__Task to carry out__.
Copy out the data in full and exactly, passing over the pictures.

Screenshot grounding data
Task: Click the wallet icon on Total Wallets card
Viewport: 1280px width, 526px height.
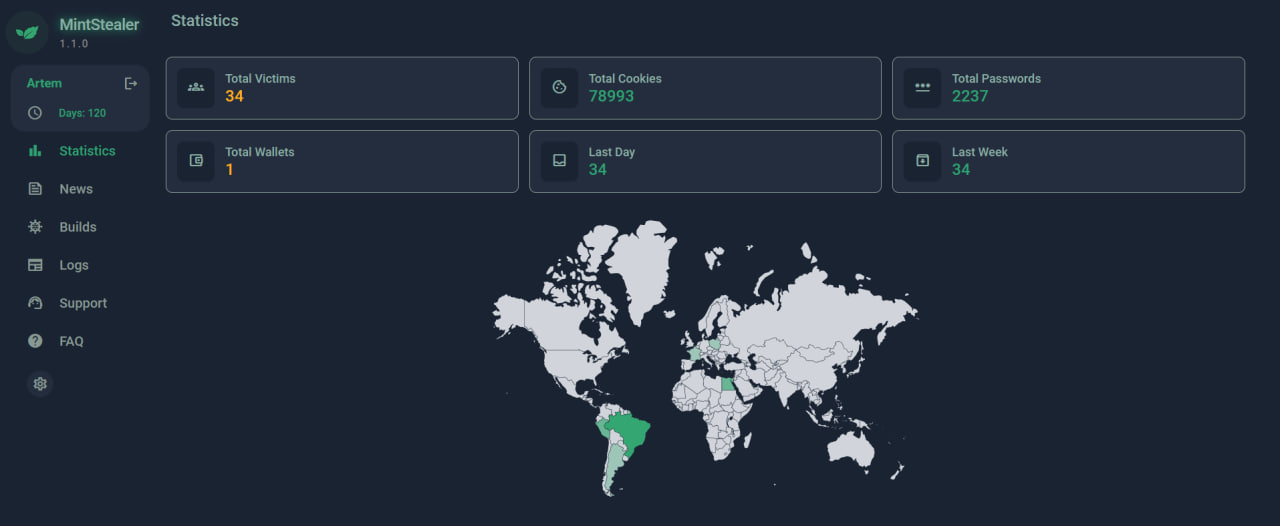Action: coord(196,161)
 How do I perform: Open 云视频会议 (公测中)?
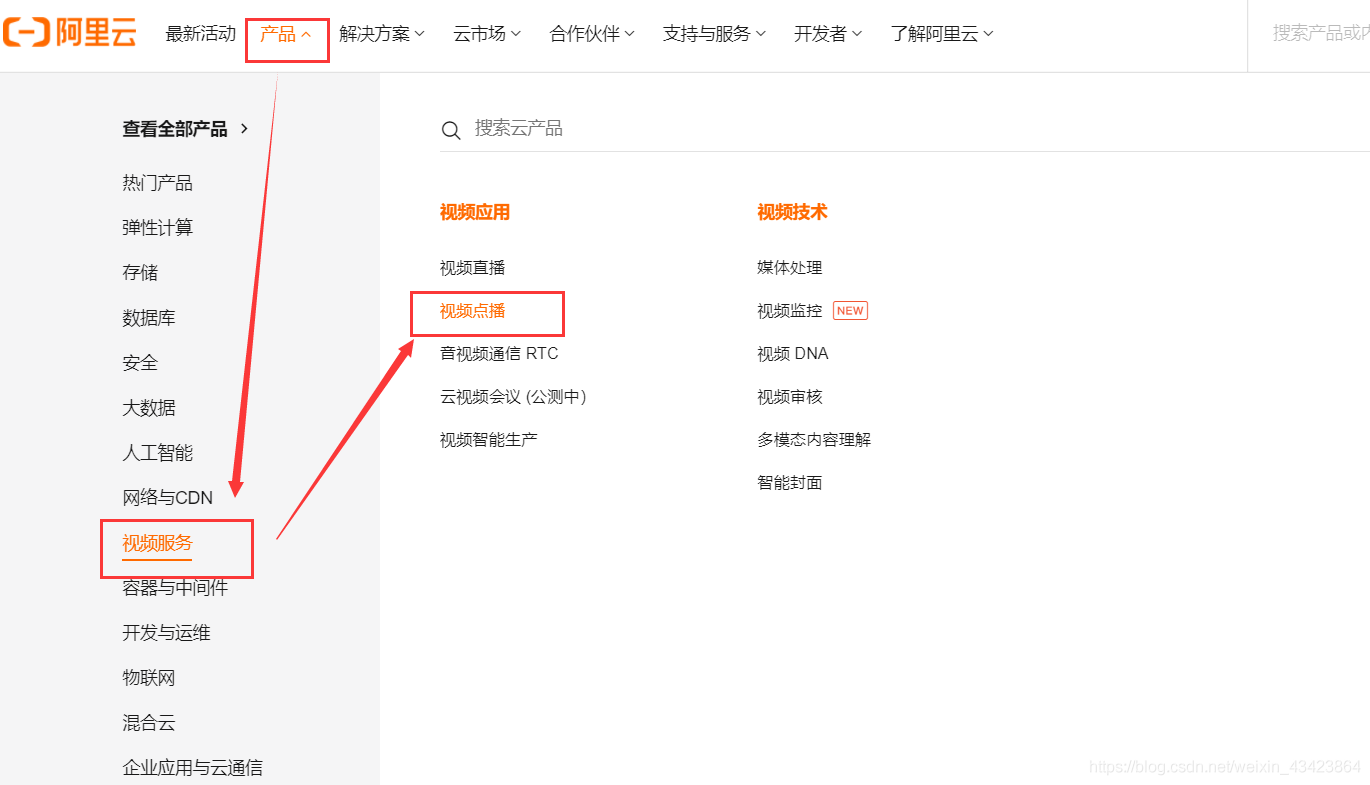pyautogui.click(x=512, y=396)
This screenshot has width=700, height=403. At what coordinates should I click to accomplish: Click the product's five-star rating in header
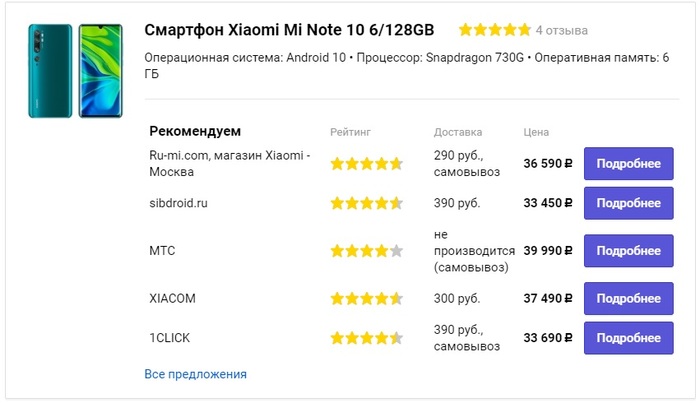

__Written response__.
Task: Click the wallet icon on Total Wallets card
Viewport: 1280px width, 526px height.
Action: coord(196,161)
 How do I perform: Open 云视频会议 (公测中)?
pyautogui.click(x=512, y=396)
This screenshot has width=700, height=403. At what coordinates should I click to accomplish: Click the product's five-star rating in header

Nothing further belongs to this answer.